Pesaro: al ROF il Barbiere di Siviglia va in bianco

Ad apertura di sipario, viene spontaneo ripararsi gli occhi con la mano. Il bianco dilaga e l’effetto è quasi abbacinante. Bianche, tranne le persiane, sono le due palazzine che si fronteggiano ai lati della scena, in stile vagamente neoclassico, entrambe dotate di terrazzo, una anche di un portico dove si può prendere il tè, a condizione beninteso che il servizio sia di candida porcellana. Ma soprattutto, bianco è lo sfondo, un velario vuoto e investito da luce piena, luminosissima, rifrangente ovunque. Al ROF di Pesaro, “Il Barbiere di Siviglia” secondo l’ottantottenne Pier Luigi Pizzi, primo della sua gloriosa carriera, non prevede molte sfumature di luce e offre poche divagazioni cromatiche. Nel secondo atto, anzi, la scenografia (come sempre firmata dal regista insieme ai costumi primo Ottocento, in contrasti bianco-nero), fissa lo spazio dell’azione in un salotto dominato da un ampio specchio, un ambiente nello stesso tempo angusto e monumentale, a causa della sua insistita monocromia.

Il quadro dovrebbe essere funzionale alla sottolineatura della natura di commedia di caratteri del gran capolavoro, lontano dall’aborrita farsa e da qualsiasi sospetto di colore sivigliano, scevro dalle incrostazioni generate da due secoli di cattive abitudini esecutive. Ma a parte il fatto che sono ormai decenni che le cattive abitudini sono colpa solo di chi se le va a cercare, dopo l’edizione critica e alcuni storici allestimenti conseguenti, in realtà le gag non mancano. Anzi, alcune sono insistite e caricaturali fino a diventare sottilmente fastidiose (il “birignao” con l’erre moscia di Bartolo), altre hanno carattere un po’ da avanspettacolo, come l’idea di far camminare sulle ginocchia Almaviva travestito da maestro di musica, strappando risate quando all’improvviso si alza nella sua vera lunghezza.

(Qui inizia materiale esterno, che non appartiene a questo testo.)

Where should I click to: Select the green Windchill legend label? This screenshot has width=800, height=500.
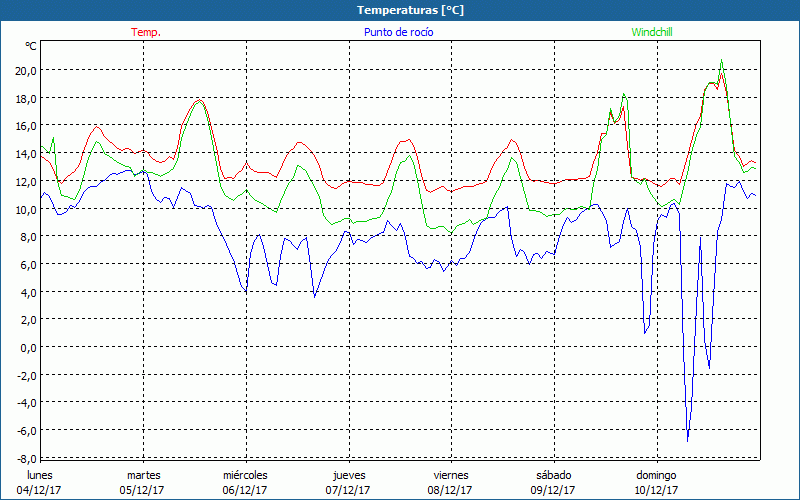tap(651, 32)

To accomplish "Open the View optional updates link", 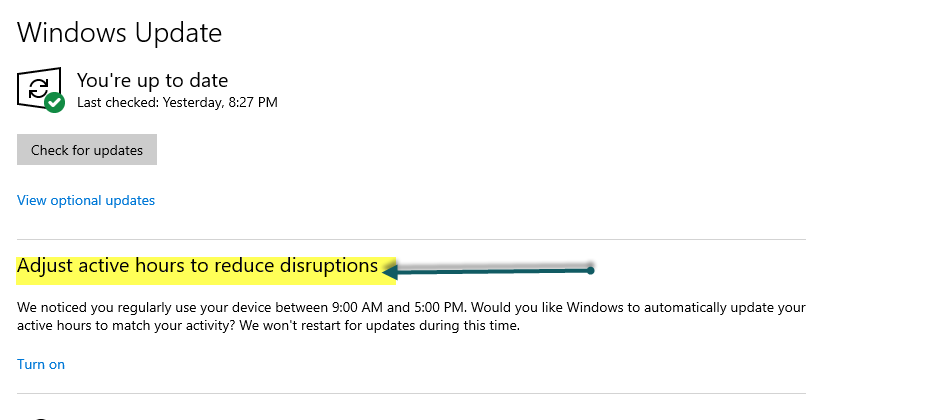I will (86, 200).
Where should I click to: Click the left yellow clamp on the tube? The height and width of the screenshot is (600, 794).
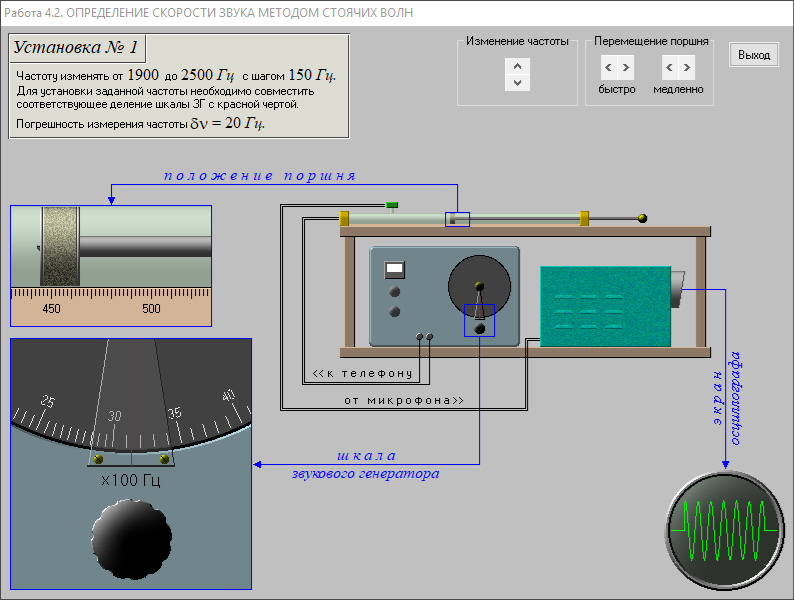point(344,218)
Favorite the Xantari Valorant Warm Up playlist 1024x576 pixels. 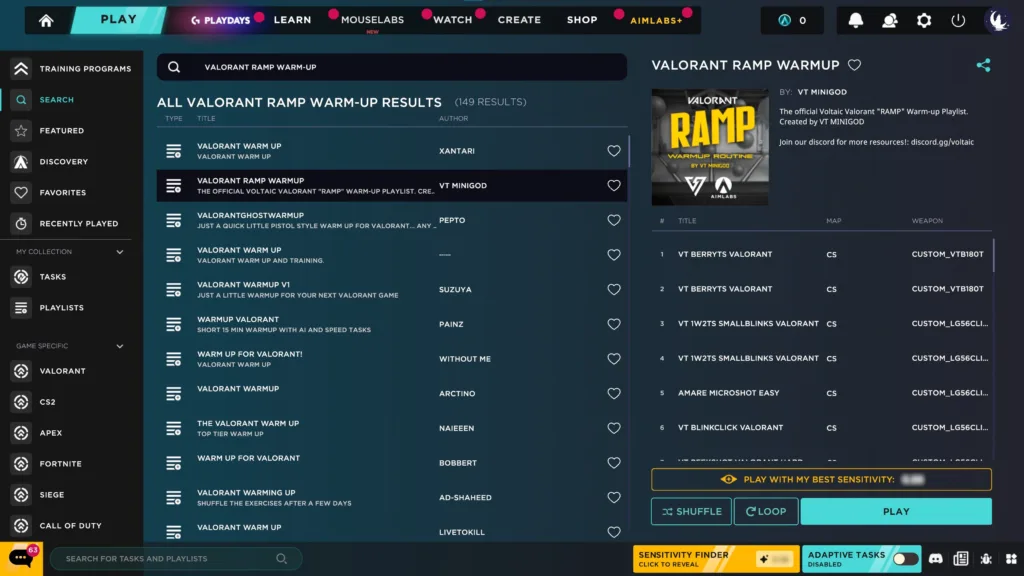(614, 151)
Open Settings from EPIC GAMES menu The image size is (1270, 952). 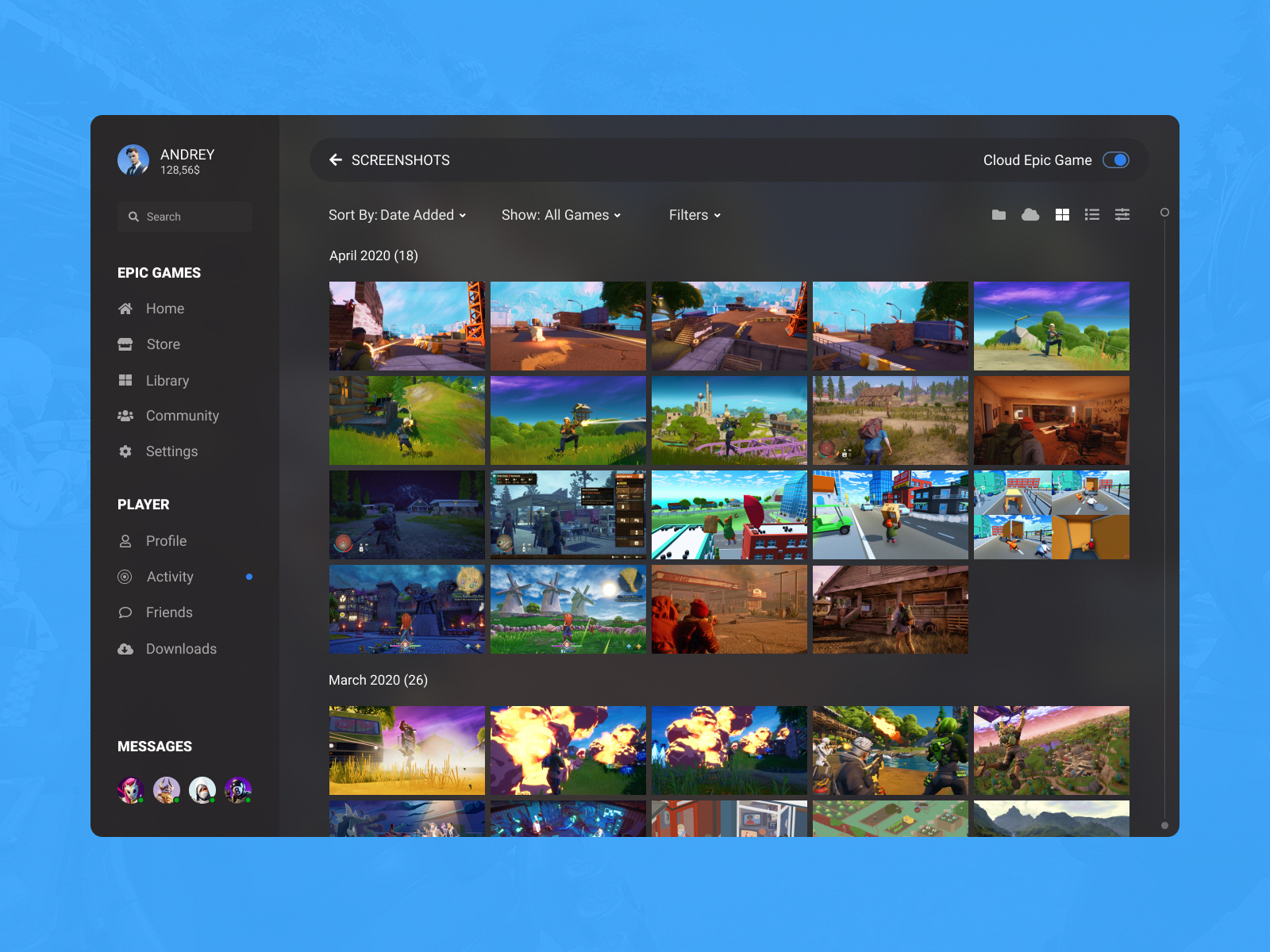pyautogui.click(x=171, y=451)
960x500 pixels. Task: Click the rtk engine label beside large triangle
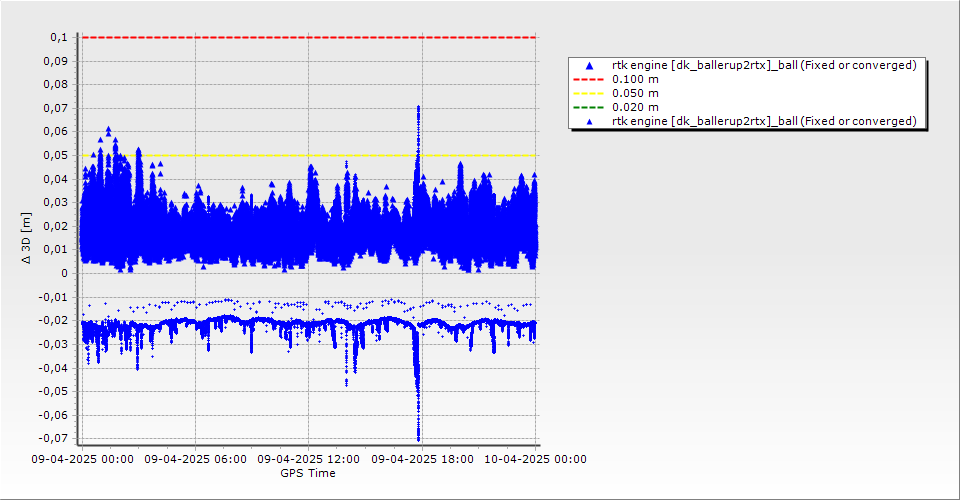[x=764, y=65]
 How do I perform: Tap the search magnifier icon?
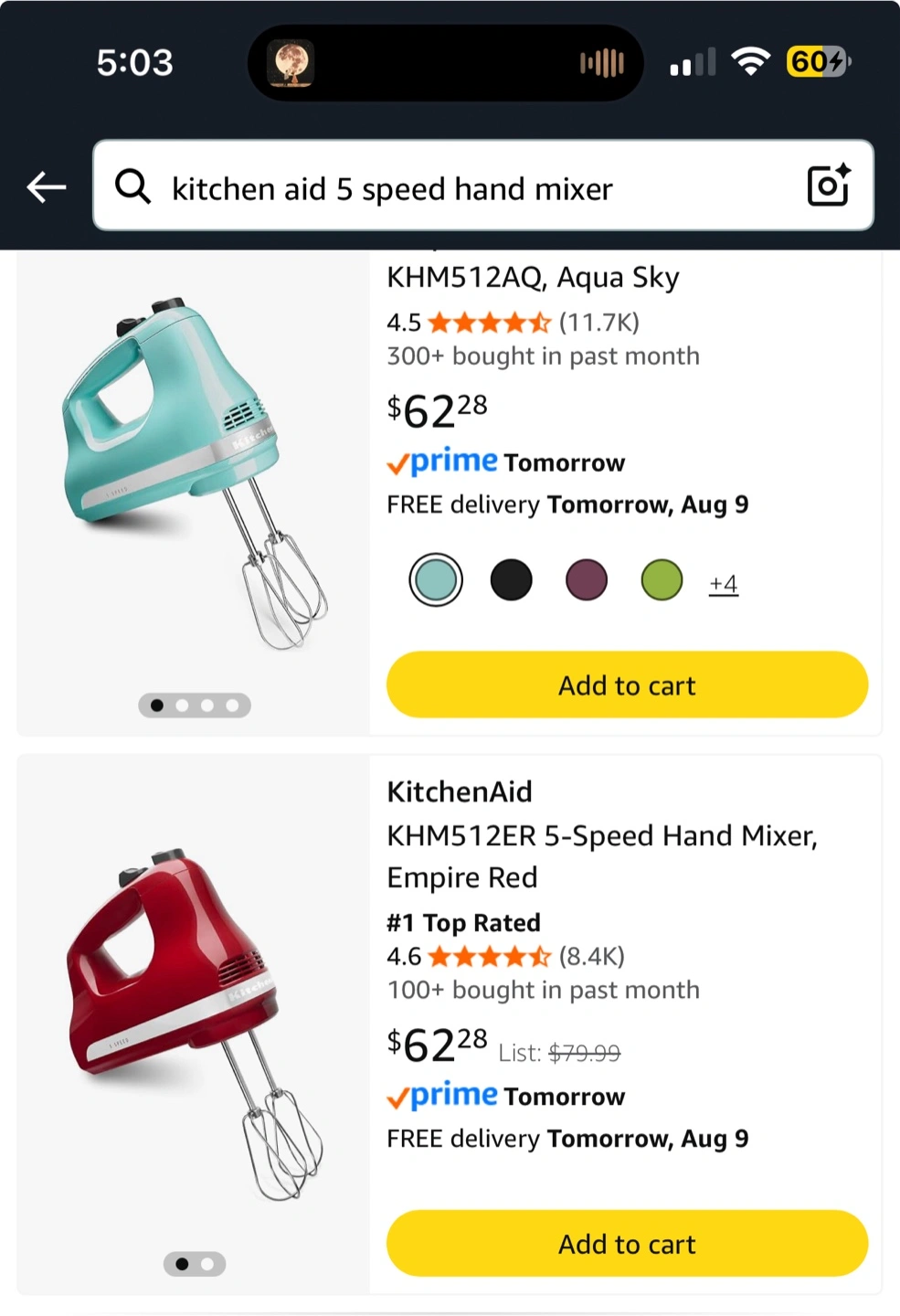point(132,186)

Ma il punto non è questo. Il punto è che in questo “Barbiere” la commedia non decolla, come se fosse sottintesa, o implicita. Il tono generale è di un certo sussiego mescolato alle trovate di cui sopra, e vive qualche sussulto solo grazie a rapide quanto estemporanee incursioni dei cantanti sulla passerella che circonda l’orchestra. Però in generale le caratterizzazioni dal punto di vista scenico e della recitazione risultano sbiadite (Almaviva) o fredde (Rosina), o manierate e distanti (Bartolo e Basilio). Verrebbe da dire, vagamente meccaniche. Forse per l’effetto di un controllo troppo rigido, che poco o nulla lascia alla naturale dinamica narrativa di quest’opera perfetta. Solo il personaggio di Figaro sfodera la vivacità che ci si aspetta, sia pure dentro una caratterizzazione tesa ad espungere qualsiasi sospetto di contagiosa e complice simpatia.  Ne esce – mutuando il termine utilizzato da Rossini per certi suoi “Pechés de vieillesse” – un “Barbiere di Siviglia” anodino, che strappa anche qualche risata al pubblico, ma non prende e non sorprende. Qualcosa di molto lontano dalla scintillante “Pietra del paragone” del 2002, l’unica altra incursione di Pizzi nel buffo puro al festival pesarese, dentro a un catalogo vastissimo, aperto dal “Tancredi” del lontano 1982.

Se Pizzi rinuncia all’ironia (che della “Pietra” era invece la cifra espressiva decisiva), qualcosa del genere accade anche per il direttore Yves Abel, che fa suonare bene l’Orchestra Nazionale Sinfonica della Rai ma non fa brillare né lo scatto espressivo che aggancia l’attenzione, né il fervore nelle dinamiche e nei tempi, restituendo anche lui un Rossini comico senza scarti, senza soprassalti, passato al setaccio di un gusto medio, fin troppo moderato.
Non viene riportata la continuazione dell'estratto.